Mancanza di assistenza domiciliare qualificata, di sostegno adeguato alle famiglie dei malati, di una rete organizzata e coerente di servizi sociali e sanitari, di reale solidarieta', coinvolgimento e sensibilita' da parte dell'opinione pubblica. Questi i problemi che la politica deve risolvere prima di parlare di eutanasia secondo Adriano Pessina, direttore del centro di Bioetica dell'universita' Cattolica di Roma, Massimo Osler, presidente della Federazione italiana delle associazioni neurologiche di pazienti (Fian), Mario Melazzini, presidente dell'Associazione italiana sclerosi laterale amiotrofica (Aisla) e Vladimir Kosic, presidente della Consulta regionale delle associazioni dei disabili del Friuli Venezia Giulia. In poche parole, e' necessaria la riorganizzazione dei sistemi interessati e, in primo luogo, di quello socio-sanitario.
'Apprezziamo l'invito del presidente della Repubblica Giorgio Napolitano a discutere 'nelle sede piu' idonee' del problema sollevato dalla lettera di Piergiorgio Welby - scrivono a nome delle istituzioni che rappresentano in un nota comune - ma riteniamo che il cuore del dibattito riguardi l'adeguatezza della cura e dell'assistenza che, per essere tale, non puo' mai sfociare in forme di accanimento o di abbandono terapeutico'.
'Qualora la politica voglia affrontare in maniera seria e concreta i problemi della disabilita' e della non autosufficienza, dovra' tenere in adeguata considerazione le reali condizioni in cui le persone con patologie gravi, in particolare neurodegenerative, e le loro famiglie vivono', aggiungono Osler, Melazzini e Kosic.

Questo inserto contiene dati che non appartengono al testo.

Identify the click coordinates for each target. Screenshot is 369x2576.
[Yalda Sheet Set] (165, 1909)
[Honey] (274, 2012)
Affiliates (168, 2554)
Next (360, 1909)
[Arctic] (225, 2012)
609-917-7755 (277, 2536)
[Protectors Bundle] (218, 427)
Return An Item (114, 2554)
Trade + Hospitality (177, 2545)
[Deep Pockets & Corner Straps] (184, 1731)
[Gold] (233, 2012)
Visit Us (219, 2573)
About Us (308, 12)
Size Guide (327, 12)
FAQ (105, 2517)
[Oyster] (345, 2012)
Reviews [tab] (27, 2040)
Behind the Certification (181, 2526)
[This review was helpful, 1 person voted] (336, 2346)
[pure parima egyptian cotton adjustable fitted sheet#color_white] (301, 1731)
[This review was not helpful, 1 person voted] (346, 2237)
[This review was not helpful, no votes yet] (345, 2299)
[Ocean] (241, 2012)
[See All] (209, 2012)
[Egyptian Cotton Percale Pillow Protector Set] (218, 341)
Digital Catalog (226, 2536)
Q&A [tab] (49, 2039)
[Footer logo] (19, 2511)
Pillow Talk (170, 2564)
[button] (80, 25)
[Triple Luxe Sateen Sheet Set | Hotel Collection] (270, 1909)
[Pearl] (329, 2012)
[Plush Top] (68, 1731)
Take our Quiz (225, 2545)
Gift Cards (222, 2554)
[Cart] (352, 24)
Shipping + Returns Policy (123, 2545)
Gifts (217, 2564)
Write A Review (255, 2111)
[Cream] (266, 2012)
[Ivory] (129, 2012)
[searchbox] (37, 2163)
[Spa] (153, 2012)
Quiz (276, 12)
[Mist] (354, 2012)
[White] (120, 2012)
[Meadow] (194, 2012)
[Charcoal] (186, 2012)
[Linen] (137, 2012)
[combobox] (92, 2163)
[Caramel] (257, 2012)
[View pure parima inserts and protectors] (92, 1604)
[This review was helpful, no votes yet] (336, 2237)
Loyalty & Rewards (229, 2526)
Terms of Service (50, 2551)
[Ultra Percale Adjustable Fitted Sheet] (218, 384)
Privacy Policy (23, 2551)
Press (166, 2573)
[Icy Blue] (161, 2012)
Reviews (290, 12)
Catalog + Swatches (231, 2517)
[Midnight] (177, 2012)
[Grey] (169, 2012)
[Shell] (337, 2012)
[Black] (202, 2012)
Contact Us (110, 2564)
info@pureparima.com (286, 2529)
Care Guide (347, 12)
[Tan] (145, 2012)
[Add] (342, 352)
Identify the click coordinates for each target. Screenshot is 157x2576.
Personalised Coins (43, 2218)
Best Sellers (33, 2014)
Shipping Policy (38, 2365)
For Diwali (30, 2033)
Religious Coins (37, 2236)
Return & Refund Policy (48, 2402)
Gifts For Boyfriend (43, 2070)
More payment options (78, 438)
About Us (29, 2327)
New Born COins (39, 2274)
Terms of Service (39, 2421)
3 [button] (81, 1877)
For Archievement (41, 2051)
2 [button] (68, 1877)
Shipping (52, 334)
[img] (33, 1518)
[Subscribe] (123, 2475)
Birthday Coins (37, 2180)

'Il valore della vita personale, anche se vissuta tramite supporti quali la ventilazione meccanica o l'alimentazione artificiale, non puo' essere misconosciuto: la stessa cessazione dell'accanimento terapeutico, in fondo - dicono i rappresentanti delle tre associazioni di malati - e' motivata da questo rispetto. Nessuna impostazione rinunciataria puo' togliere il diritto all'assistenza e a una piena partecipazione nella societa', sia alle persone con gravissime patologie, sia alle loro famiglie'.

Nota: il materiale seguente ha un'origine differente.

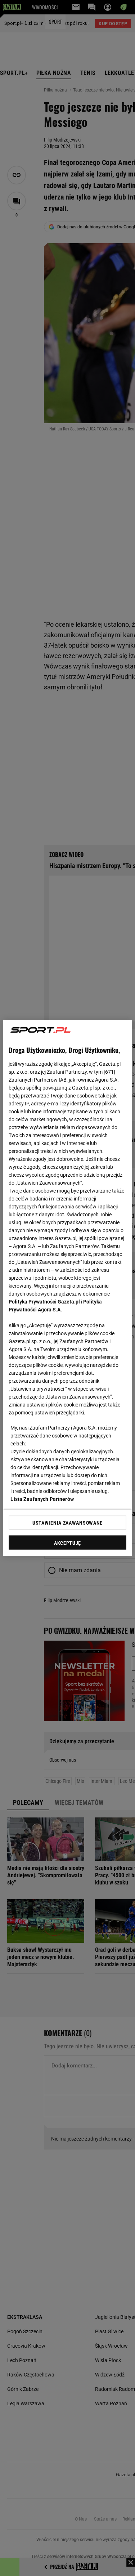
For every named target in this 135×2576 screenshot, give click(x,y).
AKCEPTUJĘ (67, 1543)
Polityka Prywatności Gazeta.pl (44, 1302)
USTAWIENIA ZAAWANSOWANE (67, 1522)
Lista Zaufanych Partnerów (42, 1499)
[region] (67, 1288)
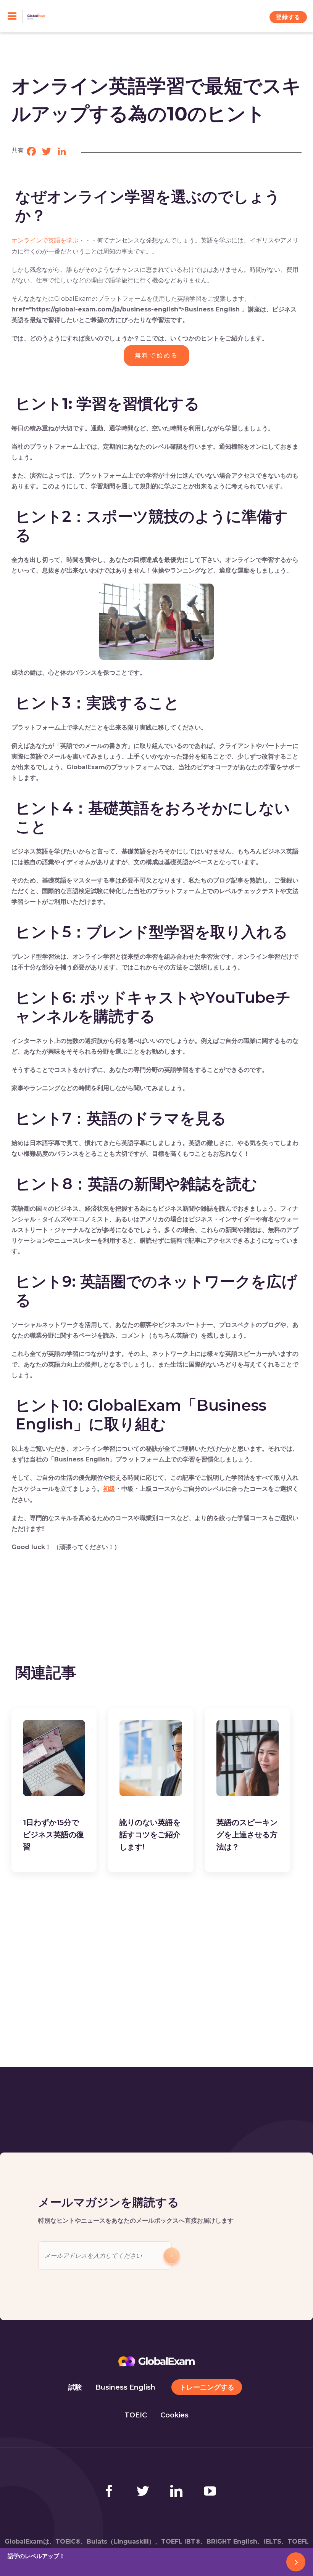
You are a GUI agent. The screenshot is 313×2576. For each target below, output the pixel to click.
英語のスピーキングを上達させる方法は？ (247, 1834)
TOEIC (135, 2415)
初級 (109, 1488)
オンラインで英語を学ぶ (45, 240)
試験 (75, 2387)
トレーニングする (206, 2387)
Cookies (174, 2415)
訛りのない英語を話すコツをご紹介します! (150, 1834)
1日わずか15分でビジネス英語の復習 (53, 1834)
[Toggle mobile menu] (15, 16)
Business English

'L'intera esistenza di Piergiorgio Welby - si legge ancora nella nota - sta a dimostrare come la dignita' umana non e' mai offuscata dalla patologia e che il coraggio di vivere si alimenta negli affetti, nelle relazioni, nella solidarieta' civile: le sue parole al presidente Napolitano non possono annullare il valore della sua testimonianza e non possono diventare occasione per promuovere forme di eutanasia o di abbandono, sia esso terapeutico, sia esso sociale'.
'La volonta' di morire e' spesso conseguenza dello stato di emarginazione, nella pratica e nelle parole, dalla societa', che rappresenta queste persone soltanto nei termini del peso, economico, sociale, affettivo', prosegue il testo, nel quale si legge ancora che 'il rapporto medico-paziente, paziente-societa' non puo' essere delegato soltanto a funzioni giuridiche o contrattuali ne' si puo' continuare a pensare che il problema della non autosufficienza si possa risolvere con briciole di intelligenza, di tempo e di risorse piu' o meno disponibili, senza coinvolgere, al contrario, la riorganizzazione dei sistemi interessati, e in primo luogo, il sistema socio-sanitario'.
'Gia' dal 2005 - fa sapere la nota - e' attiva all'interno della Fian una riflessione sul tema 'aiutare a vivere, accompagnare il morire', che considera la morte un fatto, non un diritto o un valore: cio' di cui si ha diritto, come uomini e cittadini, e' l'assistenza, secondo quanto sancito solennemente dall'art. 32 della Costituzione italiana. La lettera di Welby - concludono i tre - serva per aprire un serio dibattito in Parlamento e nel Paese su che cosa si stia concretamente facendo per evitare l'emarginazione delle persone con gravi disabilita' e con patologie invalidanti, su quanto si investa in termini di medicina, di assistenza domiciliare e di cultura della salute e della disabilita".

"Alla responsabilità della politica spetta trovare mediazioni alte e condivise tanto più su temi che chiamano in causa principi e valori profondi". Lo afferma il ministro per i Diritti e le Pari Opportunità, Barbara Pollastrini, entrando nel dibattito sull'eutanasia.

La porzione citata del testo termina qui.